BEGIN

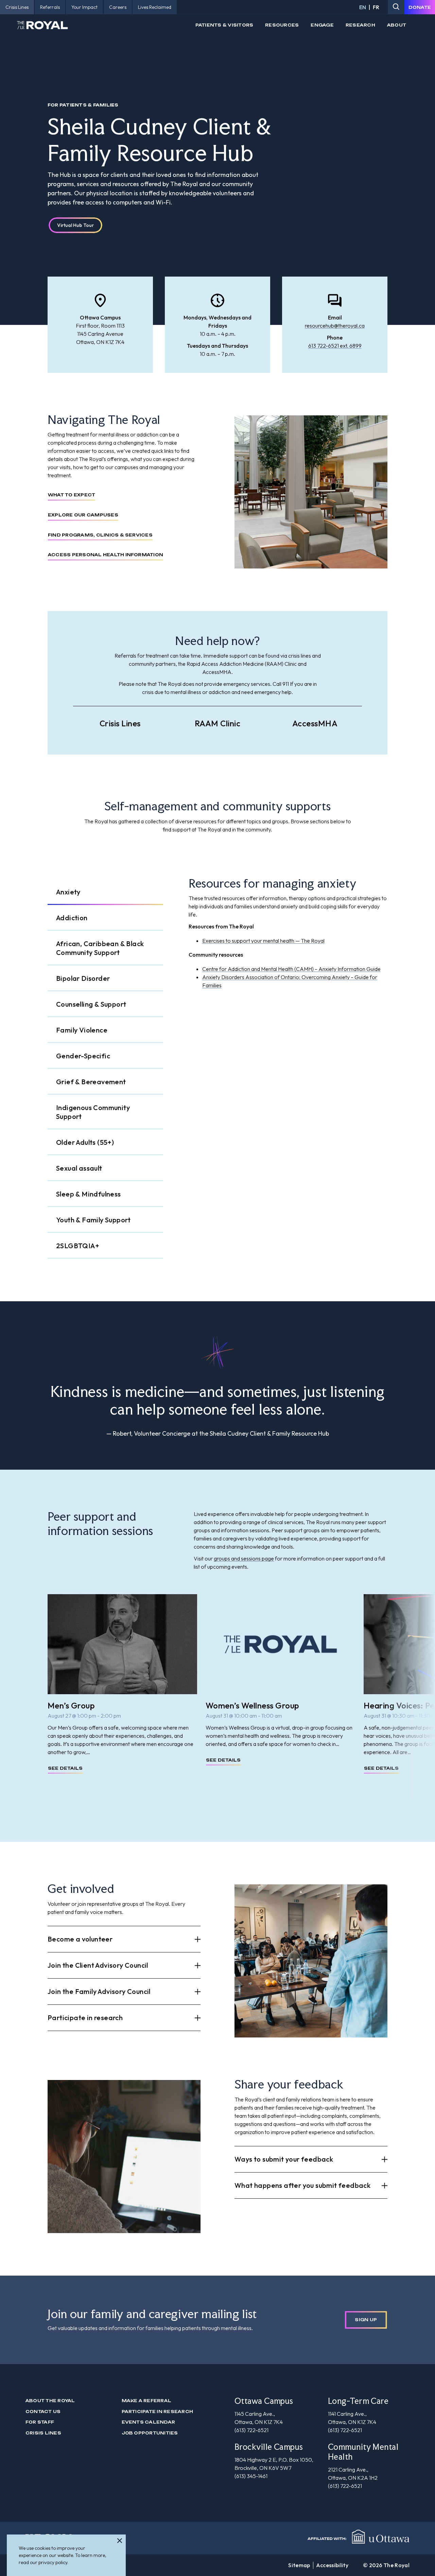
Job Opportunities (150, 2432)
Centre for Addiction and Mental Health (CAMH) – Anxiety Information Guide (291, 968)
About (396, 25)
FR (376, 7)
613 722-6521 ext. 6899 (335, 345)
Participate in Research (157, 2411)
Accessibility (332, 2565)
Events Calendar (148, 2422)
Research (360, 25)
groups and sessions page (244, 1558)
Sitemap (299, 2565)
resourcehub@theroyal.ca (335, 325)
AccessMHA (314, 723)
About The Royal (50, 2400)
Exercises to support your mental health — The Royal (263, 940)
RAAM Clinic (217, 723)
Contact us (42, 2411)
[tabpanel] (288, 934)
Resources (282, 25)
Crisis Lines (120, 723)
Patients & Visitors (224, 25)
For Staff (39, 2422)
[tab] (105, 892)
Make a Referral (147, 2400)
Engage (322, 25)
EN (362, 7)
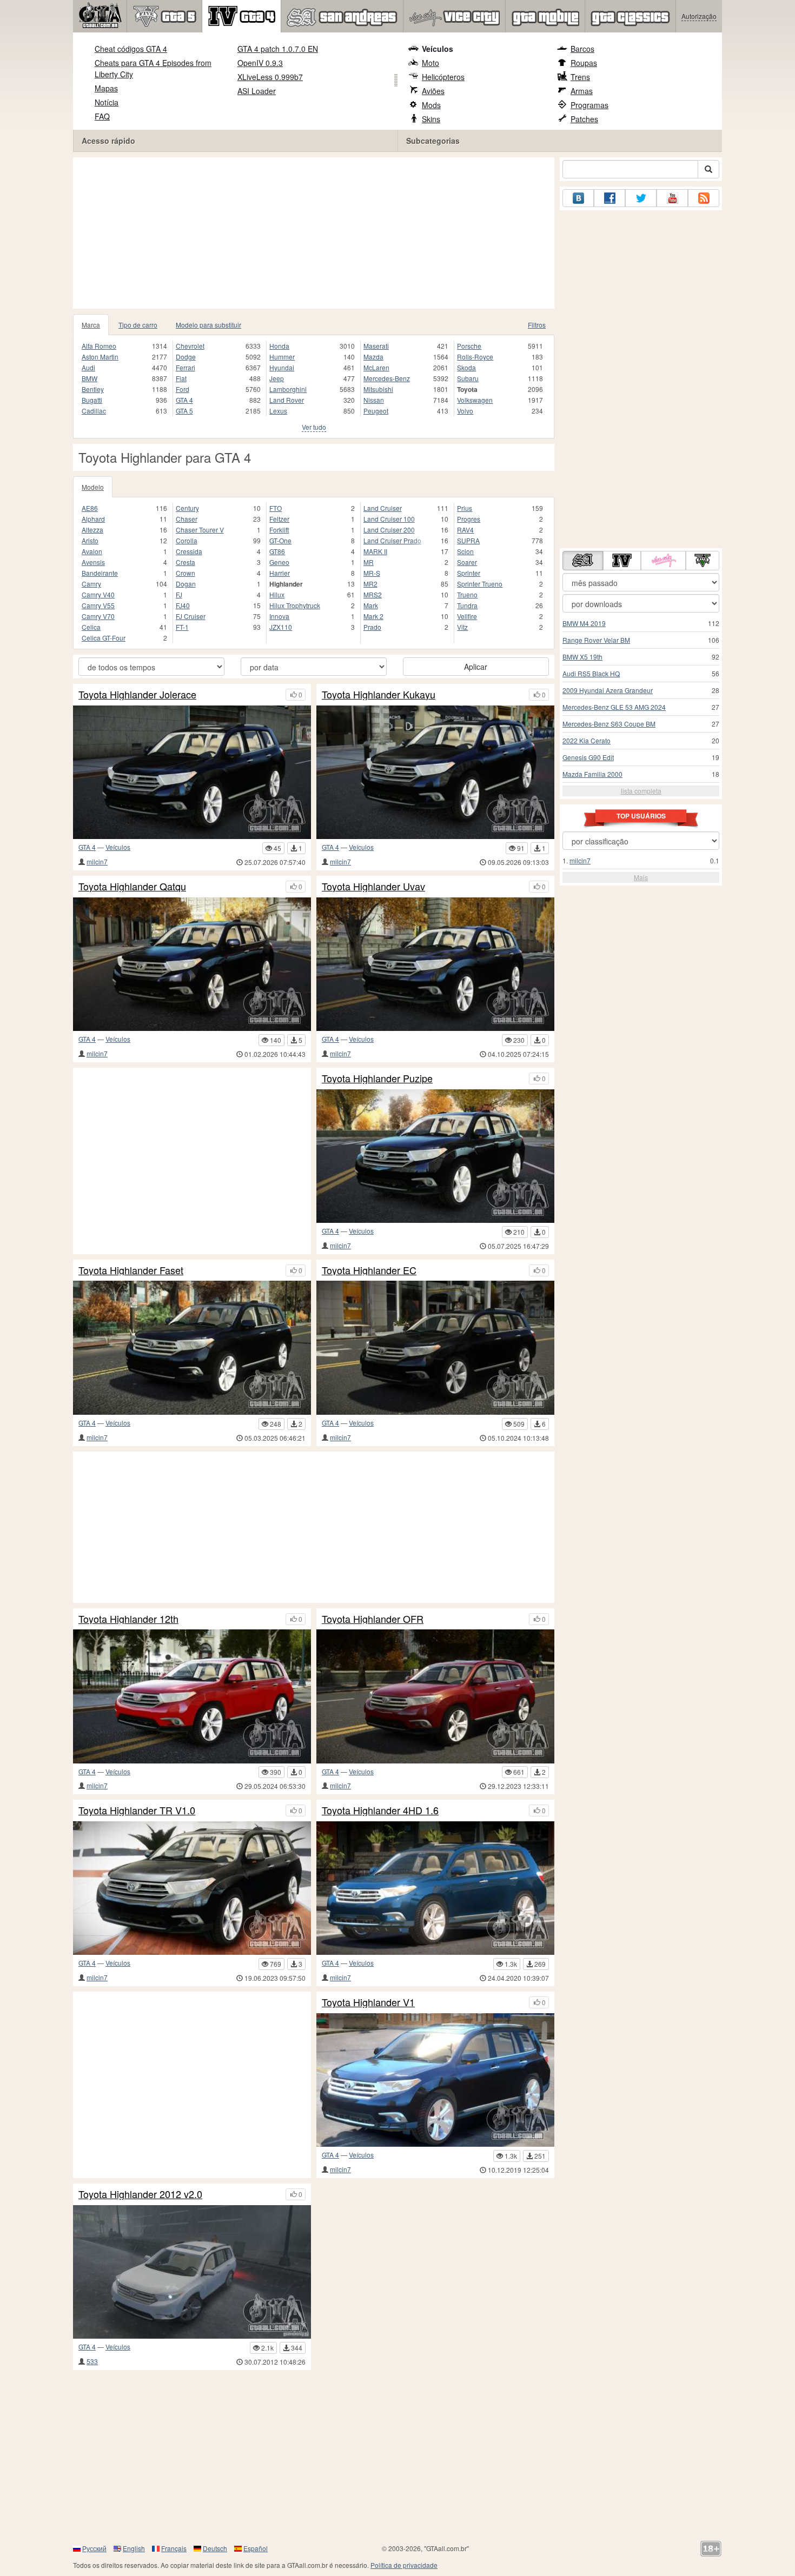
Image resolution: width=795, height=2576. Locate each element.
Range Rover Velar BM (596, 639)
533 (92, 2361)
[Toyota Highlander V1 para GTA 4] (435, 2080)
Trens (580, 76)
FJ (179, 594)
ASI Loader (256, 90)
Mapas (106, 88)
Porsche (469, 345)
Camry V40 (98, 594)
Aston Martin (100, 356)
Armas (582, 90)
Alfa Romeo (99, 345)
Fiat (181, 378)
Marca (91, 324)
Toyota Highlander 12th (128, 1619)
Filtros (537, 324)
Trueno (467, 594)
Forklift (279, 529)
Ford (182, 389)
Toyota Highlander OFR (372, 1619)
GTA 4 (184, 399)
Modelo (93, 486)
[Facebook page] (609, 198)
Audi (88, 367)
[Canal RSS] (703, 198)
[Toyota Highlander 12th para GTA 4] (192, 1696)
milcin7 (97, 861)
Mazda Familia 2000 (592, 773)
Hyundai (281, 367)
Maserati (376, 345)
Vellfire (467, 616)
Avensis (93, 562)
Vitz (462, 626)
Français (174, 2548)
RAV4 (465, 529)
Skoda (466, 367)
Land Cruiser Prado (392, 540)
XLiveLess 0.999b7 (270, 76)
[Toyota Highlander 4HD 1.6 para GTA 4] (435, 1888)
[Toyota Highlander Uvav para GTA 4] (435, 964)
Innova (279, 616)
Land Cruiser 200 (389, 529)
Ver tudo (314, 426)
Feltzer (279, 518)
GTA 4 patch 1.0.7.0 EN (277, 48)
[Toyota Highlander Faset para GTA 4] (192, 1347)
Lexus (278, 410)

END

◆ Task to complete: From the first line to the last, output the data exactly, without the pictures.

◆ Response area:
Job Opportunities (150, 2432)
Centre for Addiction and Mental Health (CAMH) – Anxiety Information Guide (291, 968)
About (396, 25)
FR (376, 7)
613 722-6521 ext. 6899 (335, 345)
Participate in Research (157, 2411)
Accessibility (332, 2565)
Events Calendar (148, 2422)
Research (360, 25)
groups and sessions page (244, 1558)
Sitemap (299, 2565)
resourcehub@theroyal.ca (335, 325)
AccessMHA (314, 723)
About The Royal (50, 2400)
Exercises to support your mental health — The Royal (263, 940)
RAAM Clinic (217, 723)
Contact us (42, 2411)
[tabpanel] (288, 934)
Resources (282, 25)
Crisis Lines (120, 723)
Patients & Visitors (224, 25)
For Staff (39, 2422)
[tab] (105, 892)
Make a Referral (147, 2400)
Engage (322, 25)
EN (362, 7)
Image resolution: width=795, height=2576. Locate each element.
Range Rover Velar BM (596, 639)
533 (92, 2361)
[Toyota Highlander V1 para GTA 4] (435, 2080)
Trens (580, 76)
FJ (179, 594)
ASI Loader (256, 90)
Mapas (106, 88)
Porsche (469, 345)
Camry V40 (98, 594)
Aston Martin (100, 356)
Armas (582, 90)
Alfa Romeo (99, 345)
Fiat (181, 378)
Marca (91, 324)
Toyota Highlander 12th (128, 1619)
Filtros (537, 324)
Trueno (467, 594)
Forklift (279, 529)
Ford (182, 389)
Toyota Highlander OFR (372, 1619)
GTA 4 (184, 399)
Modelo (93, 486)
[Facebook page] (609, 198)
Audi (88, 367)
[Canal RSS] (703, 198)
[Toyota Highlander 12th para GTA 4] (192, 1696)
milcin7 (97, 861)
Mazda Familia 2000 (592, 773)
Hyundai (281, 367)
Maserati (376, 345)
Vellfire (467, 616)
Avensis (93, 562)
Vitz (462, 626)
Français (174, 2548)
RAV4 (465, 529)
Skoda (466, 367)
Land Cruiser Prado (392, 540)
XLiveLess 0.999b7 (270, 76)
[Toyota Highlander 4HD 1.6 para GTA 4] (435, 1888)
[Toyota Highlander Uvav para GTA 4] (435, 964)
Innova (279, 616)
Land Cruiser 200 (389, 529)
Ver tudo (314, 426)
Feltzer (279, 518)
GTA 4 patch 1.0.7.0 EN (277, 48)
[Toyota Highlander Faset para GTA 4] (192, 1347)
Lexus (278, 410)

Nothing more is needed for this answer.